● **Exercise instructions**
Each line that includes "arrow" must be copied from the records.

Stored data:
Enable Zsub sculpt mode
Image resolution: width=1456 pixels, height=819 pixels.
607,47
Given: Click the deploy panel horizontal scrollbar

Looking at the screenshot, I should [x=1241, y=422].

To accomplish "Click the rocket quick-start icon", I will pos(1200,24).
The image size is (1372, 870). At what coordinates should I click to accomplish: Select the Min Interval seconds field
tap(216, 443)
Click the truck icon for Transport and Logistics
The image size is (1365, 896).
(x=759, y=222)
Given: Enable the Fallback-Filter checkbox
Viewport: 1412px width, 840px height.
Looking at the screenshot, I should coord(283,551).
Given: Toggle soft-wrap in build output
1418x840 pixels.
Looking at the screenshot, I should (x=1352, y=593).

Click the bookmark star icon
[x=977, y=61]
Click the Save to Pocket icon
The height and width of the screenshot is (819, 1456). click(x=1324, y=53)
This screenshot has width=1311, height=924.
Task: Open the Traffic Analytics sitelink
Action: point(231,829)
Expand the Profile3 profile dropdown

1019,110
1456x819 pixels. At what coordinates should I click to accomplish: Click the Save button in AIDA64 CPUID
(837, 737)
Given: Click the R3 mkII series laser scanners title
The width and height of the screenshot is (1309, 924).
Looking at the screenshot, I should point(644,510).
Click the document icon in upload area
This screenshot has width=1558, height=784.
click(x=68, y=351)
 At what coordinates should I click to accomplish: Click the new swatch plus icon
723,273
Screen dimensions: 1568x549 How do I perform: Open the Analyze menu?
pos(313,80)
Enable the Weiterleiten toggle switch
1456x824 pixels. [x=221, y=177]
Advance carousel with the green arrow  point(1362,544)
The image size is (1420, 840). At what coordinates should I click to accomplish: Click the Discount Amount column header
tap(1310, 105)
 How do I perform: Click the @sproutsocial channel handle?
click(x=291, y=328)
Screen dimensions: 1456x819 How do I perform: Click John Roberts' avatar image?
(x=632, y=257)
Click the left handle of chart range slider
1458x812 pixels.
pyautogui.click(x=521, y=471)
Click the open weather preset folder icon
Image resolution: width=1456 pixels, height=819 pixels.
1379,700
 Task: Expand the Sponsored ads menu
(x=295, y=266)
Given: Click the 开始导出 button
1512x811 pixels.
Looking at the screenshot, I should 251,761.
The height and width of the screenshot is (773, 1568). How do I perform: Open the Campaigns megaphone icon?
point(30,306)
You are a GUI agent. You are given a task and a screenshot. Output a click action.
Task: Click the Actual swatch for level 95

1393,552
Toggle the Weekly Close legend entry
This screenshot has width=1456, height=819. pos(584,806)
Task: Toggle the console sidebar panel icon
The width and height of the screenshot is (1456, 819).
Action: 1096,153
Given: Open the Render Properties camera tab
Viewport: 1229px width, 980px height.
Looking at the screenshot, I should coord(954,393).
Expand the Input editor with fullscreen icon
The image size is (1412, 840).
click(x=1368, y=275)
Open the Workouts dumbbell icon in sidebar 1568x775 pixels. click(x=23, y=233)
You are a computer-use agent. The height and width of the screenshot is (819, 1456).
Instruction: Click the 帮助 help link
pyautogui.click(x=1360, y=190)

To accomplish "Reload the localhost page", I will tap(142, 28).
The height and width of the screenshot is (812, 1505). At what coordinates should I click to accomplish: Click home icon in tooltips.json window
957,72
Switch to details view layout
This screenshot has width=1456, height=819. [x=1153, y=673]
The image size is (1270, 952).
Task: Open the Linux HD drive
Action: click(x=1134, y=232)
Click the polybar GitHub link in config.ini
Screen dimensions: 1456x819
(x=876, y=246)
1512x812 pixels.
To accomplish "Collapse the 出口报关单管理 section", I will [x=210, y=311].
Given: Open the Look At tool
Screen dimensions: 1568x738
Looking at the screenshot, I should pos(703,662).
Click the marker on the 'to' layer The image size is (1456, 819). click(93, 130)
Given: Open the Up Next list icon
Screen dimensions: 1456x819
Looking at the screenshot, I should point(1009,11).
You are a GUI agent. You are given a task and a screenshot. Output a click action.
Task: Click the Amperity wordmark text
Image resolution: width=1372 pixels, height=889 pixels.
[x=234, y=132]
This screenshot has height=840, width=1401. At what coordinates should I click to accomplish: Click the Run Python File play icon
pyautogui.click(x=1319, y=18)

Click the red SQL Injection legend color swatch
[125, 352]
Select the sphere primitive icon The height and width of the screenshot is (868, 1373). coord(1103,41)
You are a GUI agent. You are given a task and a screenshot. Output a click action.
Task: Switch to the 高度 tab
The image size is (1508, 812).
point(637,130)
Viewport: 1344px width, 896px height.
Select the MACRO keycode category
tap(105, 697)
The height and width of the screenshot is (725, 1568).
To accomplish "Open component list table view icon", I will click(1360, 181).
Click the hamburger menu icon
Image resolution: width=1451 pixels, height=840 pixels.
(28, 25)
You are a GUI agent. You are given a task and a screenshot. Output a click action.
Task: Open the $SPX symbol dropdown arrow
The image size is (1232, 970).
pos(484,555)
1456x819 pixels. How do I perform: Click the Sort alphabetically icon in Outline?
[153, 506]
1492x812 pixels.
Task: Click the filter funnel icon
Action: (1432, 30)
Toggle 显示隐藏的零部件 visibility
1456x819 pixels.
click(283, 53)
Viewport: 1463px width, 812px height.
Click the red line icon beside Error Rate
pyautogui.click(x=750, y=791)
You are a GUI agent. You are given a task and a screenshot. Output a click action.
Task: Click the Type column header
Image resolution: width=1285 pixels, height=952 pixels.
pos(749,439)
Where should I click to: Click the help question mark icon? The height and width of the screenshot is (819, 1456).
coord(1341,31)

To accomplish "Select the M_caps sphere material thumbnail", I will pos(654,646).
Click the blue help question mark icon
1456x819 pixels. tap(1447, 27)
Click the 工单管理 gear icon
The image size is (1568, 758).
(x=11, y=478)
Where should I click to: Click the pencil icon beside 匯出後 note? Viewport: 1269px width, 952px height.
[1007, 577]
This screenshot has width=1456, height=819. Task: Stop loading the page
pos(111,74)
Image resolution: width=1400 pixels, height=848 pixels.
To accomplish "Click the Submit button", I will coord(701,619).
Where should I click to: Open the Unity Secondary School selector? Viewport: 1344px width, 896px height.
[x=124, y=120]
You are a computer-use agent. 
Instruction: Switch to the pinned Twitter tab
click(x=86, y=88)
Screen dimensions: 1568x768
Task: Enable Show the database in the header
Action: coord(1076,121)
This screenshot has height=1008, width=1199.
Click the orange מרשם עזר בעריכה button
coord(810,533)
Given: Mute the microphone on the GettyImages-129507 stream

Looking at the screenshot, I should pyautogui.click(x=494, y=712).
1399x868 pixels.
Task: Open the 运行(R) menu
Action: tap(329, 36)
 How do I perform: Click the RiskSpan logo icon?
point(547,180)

● **Problem solution**
Advance carousel with the green arrow  point(1362,544)
Task: Open the $SPX symbol dropdown arrow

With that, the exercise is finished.